DO THIS
Reproduce word for word the lines of the records that begin with the one containing "coordinates (167, 684)." and end with the one containing "so click(x=1099, y=547).", including both of those lines.

DATA LINES

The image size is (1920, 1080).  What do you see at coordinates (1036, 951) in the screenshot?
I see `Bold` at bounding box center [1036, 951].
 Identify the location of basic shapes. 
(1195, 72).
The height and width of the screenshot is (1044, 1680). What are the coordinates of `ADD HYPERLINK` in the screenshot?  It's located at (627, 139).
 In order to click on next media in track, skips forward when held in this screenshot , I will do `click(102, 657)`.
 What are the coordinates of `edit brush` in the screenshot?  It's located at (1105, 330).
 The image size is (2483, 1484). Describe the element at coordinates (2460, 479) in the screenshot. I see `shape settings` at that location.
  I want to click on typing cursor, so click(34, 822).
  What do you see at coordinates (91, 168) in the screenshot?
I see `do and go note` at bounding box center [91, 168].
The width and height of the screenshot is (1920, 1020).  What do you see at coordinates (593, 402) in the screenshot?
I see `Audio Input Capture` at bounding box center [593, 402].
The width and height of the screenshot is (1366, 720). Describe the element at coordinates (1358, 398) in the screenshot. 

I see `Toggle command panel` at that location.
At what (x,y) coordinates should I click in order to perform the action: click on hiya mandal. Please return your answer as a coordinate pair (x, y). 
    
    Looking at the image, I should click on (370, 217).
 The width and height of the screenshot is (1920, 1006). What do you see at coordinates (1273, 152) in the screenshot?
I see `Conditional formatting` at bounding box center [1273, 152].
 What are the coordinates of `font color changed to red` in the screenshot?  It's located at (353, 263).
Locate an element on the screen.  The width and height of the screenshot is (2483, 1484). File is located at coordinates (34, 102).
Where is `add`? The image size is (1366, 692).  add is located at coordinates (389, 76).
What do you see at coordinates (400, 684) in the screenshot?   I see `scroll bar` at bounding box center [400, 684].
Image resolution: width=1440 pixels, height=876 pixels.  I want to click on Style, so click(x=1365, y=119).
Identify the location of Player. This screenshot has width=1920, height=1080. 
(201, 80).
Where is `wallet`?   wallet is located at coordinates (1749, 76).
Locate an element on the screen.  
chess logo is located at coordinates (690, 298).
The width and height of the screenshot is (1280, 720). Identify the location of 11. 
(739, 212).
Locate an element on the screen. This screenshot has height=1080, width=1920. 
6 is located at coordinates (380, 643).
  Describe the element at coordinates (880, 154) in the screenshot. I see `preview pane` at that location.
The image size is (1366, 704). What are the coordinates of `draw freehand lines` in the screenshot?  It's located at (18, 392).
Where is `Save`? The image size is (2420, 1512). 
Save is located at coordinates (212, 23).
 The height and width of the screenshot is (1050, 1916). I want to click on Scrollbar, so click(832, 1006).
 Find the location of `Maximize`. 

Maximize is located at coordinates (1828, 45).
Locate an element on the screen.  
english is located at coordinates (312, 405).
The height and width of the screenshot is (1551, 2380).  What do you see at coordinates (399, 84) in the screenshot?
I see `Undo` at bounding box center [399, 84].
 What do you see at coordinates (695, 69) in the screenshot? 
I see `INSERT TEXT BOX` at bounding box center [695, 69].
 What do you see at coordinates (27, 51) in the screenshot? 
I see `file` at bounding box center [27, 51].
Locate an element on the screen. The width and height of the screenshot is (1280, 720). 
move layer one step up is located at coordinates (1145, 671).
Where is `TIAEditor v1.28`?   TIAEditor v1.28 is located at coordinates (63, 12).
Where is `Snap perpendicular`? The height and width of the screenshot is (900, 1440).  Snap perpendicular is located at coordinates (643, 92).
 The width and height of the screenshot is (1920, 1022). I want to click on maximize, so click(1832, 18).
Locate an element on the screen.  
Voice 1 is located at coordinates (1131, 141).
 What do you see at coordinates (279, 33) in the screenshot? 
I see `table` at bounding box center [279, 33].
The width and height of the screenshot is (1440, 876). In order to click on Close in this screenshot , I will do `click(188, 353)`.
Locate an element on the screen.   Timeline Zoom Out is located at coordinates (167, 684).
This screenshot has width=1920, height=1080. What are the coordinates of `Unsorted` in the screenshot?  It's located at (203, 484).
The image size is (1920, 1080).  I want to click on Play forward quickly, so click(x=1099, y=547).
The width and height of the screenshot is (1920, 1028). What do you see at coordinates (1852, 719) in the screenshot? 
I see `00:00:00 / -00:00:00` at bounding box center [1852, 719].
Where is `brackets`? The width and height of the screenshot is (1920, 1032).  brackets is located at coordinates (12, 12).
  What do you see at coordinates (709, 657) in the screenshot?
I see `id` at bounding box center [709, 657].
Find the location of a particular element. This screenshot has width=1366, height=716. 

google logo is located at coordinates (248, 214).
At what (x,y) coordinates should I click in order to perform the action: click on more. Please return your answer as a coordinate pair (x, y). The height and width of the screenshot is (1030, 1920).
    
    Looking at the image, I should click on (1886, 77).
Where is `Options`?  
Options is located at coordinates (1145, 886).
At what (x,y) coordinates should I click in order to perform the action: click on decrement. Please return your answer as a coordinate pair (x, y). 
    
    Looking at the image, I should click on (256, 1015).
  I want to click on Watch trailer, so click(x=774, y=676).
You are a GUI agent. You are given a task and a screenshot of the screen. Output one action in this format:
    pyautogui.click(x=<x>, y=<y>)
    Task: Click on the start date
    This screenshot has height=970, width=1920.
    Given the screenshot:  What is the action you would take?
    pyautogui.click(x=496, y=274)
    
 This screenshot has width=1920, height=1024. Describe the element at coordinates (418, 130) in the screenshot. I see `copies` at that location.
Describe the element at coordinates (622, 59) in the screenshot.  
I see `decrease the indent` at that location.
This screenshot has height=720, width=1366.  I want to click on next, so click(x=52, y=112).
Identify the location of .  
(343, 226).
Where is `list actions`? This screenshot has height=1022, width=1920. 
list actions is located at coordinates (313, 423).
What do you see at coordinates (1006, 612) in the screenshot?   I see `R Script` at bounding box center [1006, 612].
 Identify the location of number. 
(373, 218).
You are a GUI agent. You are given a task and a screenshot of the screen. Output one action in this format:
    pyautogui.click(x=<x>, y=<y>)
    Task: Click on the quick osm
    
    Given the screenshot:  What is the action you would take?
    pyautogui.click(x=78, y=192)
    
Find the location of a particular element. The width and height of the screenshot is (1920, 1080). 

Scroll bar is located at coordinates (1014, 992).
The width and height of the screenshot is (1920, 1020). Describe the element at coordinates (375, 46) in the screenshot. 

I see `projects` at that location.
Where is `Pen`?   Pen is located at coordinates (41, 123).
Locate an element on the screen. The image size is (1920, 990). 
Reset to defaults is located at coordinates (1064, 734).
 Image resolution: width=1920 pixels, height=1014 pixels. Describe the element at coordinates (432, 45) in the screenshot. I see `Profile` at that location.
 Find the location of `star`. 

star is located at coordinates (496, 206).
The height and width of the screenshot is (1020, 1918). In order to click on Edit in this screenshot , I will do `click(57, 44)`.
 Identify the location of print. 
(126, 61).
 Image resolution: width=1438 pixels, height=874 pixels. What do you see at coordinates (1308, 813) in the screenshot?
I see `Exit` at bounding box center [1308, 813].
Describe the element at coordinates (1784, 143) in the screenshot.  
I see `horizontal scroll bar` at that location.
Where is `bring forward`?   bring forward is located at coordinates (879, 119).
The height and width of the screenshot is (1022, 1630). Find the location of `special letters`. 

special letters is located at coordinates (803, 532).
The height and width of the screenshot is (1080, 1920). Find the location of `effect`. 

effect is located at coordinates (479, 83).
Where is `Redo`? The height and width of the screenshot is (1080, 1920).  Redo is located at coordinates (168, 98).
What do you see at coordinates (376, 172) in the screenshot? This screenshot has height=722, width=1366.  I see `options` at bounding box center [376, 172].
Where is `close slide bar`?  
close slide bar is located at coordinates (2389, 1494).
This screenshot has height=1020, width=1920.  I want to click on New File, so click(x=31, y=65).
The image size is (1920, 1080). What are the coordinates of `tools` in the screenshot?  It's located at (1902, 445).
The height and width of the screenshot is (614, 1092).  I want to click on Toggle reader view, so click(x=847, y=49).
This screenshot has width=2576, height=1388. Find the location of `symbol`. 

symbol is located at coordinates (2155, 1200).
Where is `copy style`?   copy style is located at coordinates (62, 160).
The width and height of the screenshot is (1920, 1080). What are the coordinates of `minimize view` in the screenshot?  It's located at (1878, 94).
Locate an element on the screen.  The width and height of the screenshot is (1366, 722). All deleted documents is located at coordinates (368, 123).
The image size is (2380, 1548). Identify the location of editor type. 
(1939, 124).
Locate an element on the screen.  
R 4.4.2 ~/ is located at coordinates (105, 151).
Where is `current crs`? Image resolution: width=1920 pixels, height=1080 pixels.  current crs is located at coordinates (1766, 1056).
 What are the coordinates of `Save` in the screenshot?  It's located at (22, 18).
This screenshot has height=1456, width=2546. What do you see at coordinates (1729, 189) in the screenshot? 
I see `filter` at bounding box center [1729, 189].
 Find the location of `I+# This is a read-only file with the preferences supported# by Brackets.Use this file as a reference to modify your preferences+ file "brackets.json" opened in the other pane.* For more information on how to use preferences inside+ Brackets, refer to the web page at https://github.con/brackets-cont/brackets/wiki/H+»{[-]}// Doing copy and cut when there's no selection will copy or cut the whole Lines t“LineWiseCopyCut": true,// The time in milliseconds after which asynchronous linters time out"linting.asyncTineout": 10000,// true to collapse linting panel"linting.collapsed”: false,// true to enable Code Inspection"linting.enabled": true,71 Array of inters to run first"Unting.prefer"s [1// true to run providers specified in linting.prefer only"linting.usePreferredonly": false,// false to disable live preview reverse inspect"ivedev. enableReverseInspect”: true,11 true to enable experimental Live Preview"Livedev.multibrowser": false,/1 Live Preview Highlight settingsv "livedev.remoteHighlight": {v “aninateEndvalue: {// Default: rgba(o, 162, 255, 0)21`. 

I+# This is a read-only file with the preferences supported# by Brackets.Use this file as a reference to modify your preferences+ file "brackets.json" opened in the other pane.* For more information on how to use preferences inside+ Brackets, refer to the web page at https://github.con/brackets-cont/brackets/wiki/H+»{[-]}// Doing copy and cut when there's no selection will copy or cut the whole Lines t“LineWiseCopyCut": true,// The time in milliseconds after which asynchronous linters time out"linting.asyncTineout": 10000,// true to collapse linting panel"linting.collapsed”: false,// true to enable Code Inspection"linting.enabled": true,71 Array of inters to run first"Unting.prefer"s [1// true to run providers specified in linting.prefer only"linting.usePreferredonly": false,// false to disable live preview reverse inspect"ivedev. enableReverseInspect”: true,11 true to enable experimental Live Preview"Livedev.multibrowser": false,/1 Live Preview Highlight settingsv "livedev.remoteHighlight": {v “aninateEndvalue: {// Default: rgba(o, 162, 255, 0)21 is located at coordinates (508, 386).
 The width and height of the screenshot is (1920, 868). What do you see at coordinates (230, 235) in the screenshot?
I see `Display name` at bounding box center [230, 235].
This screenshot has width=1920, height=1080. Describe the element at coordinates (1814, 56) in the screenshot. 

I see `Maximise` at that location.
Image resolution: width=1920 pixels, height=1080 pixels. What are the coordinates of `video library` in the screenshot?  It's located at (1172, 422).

FINISHED ANSWER
Locate an element on the screen.   Timeline Zoom Out is located at coordinates (167, 684).
This screenshot has width=1920, height=1080. What are the coordinates of `Unsorted` in the screenshot?  It's located at (203, 484).
The image size is (1920, 1080).  I want to click on Play forward quickly, so click(x=1099, y=547).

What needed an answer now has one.